各紙の報道によると、外務省は22日、バングラデシュのマタバリ2と、インドネシアのインドラマユの両石炭火力発電事業に対する政府開発援助(ODA)支援を中止すると発表した。今週末に開く先進7カ国首脳会議(G7サミット)を前に、G7諸国で唯一、内外で石炭火力発電事業継続の方針をとっている日本への圧力が強まることを事前にかわす狙いとみられる。
(写真は、建設が進むバングラデシュ・マタバリ石炭火力発電所フェーズ1事業)
報道によると、同省の小野日子(ひかりこ)外務報道官が同日の記者会見で明らかにした。バングラデシュのマタバリ石炭火力発電事業は日・バングラデシュの共同事業で、国際協力機構(JICA)がファイナンスを提供してきた。今回、両国政府間で事業継続の中止で合意したとしている。
マタバリ事業は、チッタゴン県マタバリ地区に、1200MW(600MWx2 基)の超々臨界圧石炭火力発電所(USC)及び関連施設(石炭輸入用港湾、送電線等)を設置し、電力供給を行う事業。JICAは フェーズ1事業への融資に続き、フェーズ2にも融資準備を進めてきた。フェーズ1事業は70%以上が完成しており、2024年1月に稼働する予定。

バングラデシュ政府は、フェーズ2でのUSC建設断念の代わりに、LNG火力発電所を建設する方針。同国の電力・エネルギー・鉱物資源担当相のNasrul Hamid氏は「われわれはすでにマタバリフェーズ2プロジェクトを廃止を決めた。代わりにLNGベースの火力発電所を建設する。マタバリのフェーズ1事業が完成後に、LNG火力建設に取り掛かりたい」と述べている。
ただ、米シンクタンクのエネルギー経済・財務分析研究所(IEEFA)は、バングラデシュの電力供給量がすでに過剰な状態にあり、(LNGを含む)化石燃料による発電所の新規建設は、同国の財政悪化や電力コストに深刻な影響を及ぼすリスクがあると警鐘を鳴らしている。
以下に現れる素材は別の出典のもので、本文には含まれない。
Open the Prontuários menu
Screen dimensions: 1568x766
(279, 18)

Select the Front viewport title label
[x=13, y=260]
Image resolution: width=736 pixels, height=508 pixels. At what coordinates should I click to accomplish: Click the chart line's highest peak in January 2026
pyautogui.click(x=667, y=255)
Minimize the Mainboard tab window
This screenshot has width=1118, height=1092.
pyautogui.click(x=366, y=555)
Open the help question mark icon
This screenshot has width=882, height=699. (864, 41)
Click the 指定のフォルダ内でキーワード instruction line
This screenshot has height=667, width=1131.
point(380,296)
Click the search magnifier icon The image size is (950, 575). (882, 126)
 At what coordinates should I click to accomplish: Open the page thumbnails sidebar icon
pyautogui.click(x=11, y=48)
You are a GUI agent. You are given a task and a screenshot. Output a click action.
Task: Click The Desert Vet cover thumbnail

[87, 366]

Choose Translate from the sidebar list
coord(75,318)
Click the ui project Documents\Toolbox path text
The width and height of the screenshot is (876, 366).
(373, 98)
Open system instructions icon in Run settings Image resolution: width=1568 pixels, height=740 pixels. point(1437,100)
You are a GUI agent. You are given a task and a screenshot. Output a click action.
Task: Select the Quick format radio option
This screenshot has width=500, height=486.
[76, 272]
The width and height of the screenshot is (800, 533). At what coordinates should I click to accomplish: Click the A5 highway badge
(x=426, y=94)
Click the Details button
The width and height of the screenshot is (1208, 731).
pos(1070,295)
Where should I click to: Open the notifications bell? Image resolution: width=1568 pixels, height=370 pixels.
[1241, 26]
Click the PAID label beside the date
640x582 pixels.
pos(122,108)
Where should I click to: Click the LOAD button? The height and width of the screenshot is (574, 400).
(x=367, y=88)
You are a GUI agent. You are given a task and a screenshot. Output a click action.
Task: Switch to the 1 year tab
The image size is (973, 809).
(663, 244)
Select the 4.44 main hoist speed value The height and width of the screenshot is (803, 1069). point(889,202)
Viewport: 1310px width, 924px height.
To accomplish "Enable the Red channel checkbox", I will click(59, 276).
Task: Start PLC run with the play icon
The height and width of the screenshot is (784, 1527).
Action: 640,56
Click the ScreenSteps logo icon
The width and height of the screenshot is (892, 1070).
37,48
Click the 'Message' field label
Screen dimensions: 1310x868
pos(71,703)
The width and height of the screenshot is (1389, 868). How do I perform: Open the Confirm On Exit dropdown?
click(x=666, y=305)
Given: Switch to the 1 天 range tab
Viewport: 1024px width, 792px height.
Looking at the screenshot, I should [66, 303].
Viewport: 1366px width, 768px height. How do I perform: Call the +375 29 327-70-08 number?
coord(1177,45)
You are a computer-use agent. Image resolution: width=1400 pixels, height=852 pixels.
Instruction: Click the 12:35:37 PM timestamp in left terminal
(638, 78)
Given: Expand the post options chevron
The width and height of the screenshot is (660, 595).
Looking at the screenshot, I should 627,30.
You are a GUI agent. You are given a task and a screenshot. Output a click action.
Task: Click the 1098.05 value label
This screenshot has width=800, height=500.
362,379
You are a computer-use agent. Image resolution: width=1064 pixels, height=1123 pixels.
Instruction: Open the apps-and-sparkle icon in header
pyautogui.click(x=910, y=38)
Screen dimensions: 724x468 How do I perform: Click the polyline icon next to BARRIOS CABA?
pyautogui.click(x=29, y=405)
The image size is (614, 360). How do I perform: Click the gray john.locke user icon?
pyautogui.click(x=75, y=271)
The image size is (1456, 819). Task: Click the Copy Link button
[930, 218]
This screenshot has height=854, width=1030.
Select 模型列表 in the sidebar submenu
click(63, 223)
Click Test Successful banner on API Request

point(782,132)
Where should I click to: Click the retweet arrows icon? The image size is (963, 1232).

一方、インドネシア・西ジャワ州のインドラマユ石炭火力発電事業は、2000MW(1000MW ×2基)のUSCを建設し、ジャワ-バリ系統管内への電力供給を目的とした計画だ。1号機(1000MW)にJICAが円借款を検討してきた。しかし同事業には健康被害の悪化を懸念する周辺住民の反対が強く、日本政府にも再三にわたって事業停止の申し入れがされてきた。https://foejapan.org/aid/jbic02/indramayu/210325.html
今回の外務省の発表に対して、内外の環境NGOや両地域の住民団体等は歓迎を表明している。国内の環境NGO5団体は、「今回、遅い判断であったものの、ようやく日本政府が両事業への支援中止を決定したことは、弾圧や人権侵害を受ける可能性がある厳しい状況の中でも事業に対する懸念の声をあげてきた地域住民の一つの勝利であり、気候正義や人権保護を一貫して日本政府に求めてきた国内外の市民社会の成果」と評価するコメントを公表した。